Die braucht sie aber eben auch nicht, denn sie hat ja das Glück, in Wien zu leben: wo es, anders als in NÖ, 4.829 städtische Krippenplätze für Kinder von null bis drei Jahren gibt, wie wien.gv.at informiert. Im März 2010 endet Anja J.s Karenz ; deswegen meldete sie sich im vergangenen Jänner bei der MA 10 Platz für einen Kinderkrippenplatz an.
Dort habe man, berichtet Frau J., ihre Zuversicht gleich auf ein Minimum zurecht gehackt. Sie brauche sich keine großen Hoffnungen zu machen, mitten im Jahr einen Krippenplatz zu bekommen: Das Kindergartenjahr beginne bekanntlich im September und nicht mitten im Jahr, aber wenn sie Glück habe, falle ja vielleicht mitten im Jahr ein Kind aus. Man händigte Anja J. eine Liste mit privaten Kindergärten aus, mit dem Tipp, es entweder dort zu versuchen, oder noch einmal Ende Dezember vorstellig zu werden, um zu sehen, ob unerwartet etwas frei geworden sei: also zwei Monate vor Arbeitsbeginn.

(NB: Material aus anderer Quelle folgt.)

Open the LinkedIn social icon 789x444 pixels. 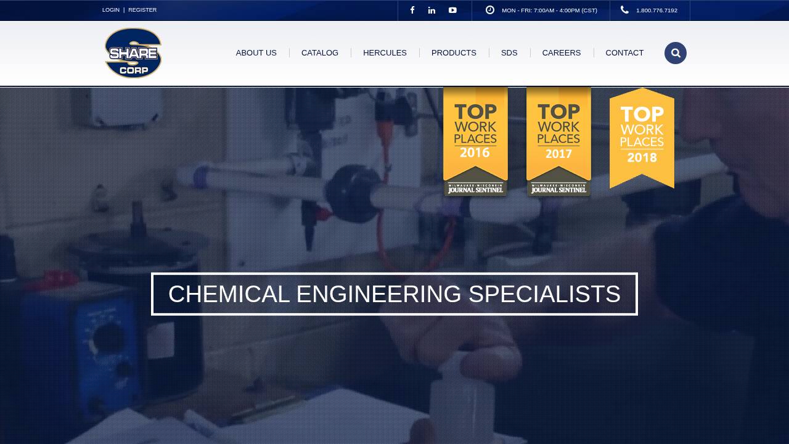coord(432,10)
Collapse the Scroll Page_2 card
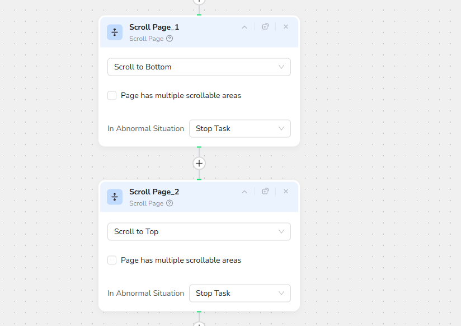Image resolution: width=461 pixels, height=326 pixels. pos(244,192)
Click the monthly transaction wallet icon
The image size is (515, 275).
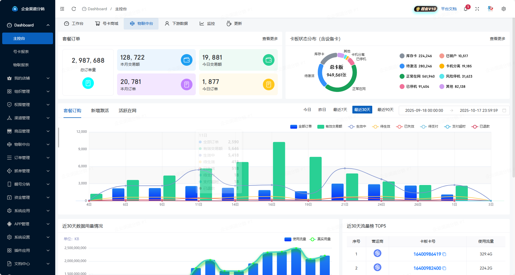point(187,60)
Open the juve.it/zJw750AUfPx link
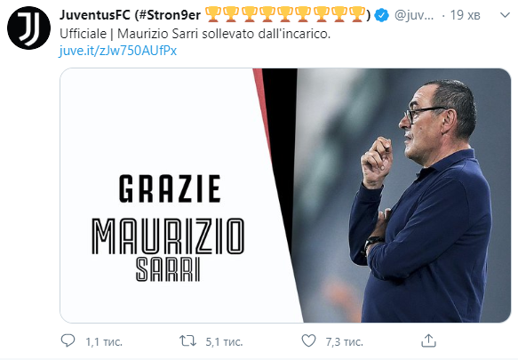518x360 pixels. click(x=118, y=51)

Nun hat sich auch die Tochter der Ex-Bildungsstadträtin den Geburtstermin ihres Kindes nicht so eingeteilt, dass die Karenz exakt zum Beginn eines Kindergartenjahres endet: In Wien sollte man das unbedingt tun. Es sei denn, man will das Kind ein paar Monate früher in die Krippe bringen. Oder man kann sich den Aufschlag auf einen privaten Kindergarten leisten. Oder man hat eine liebe Oma.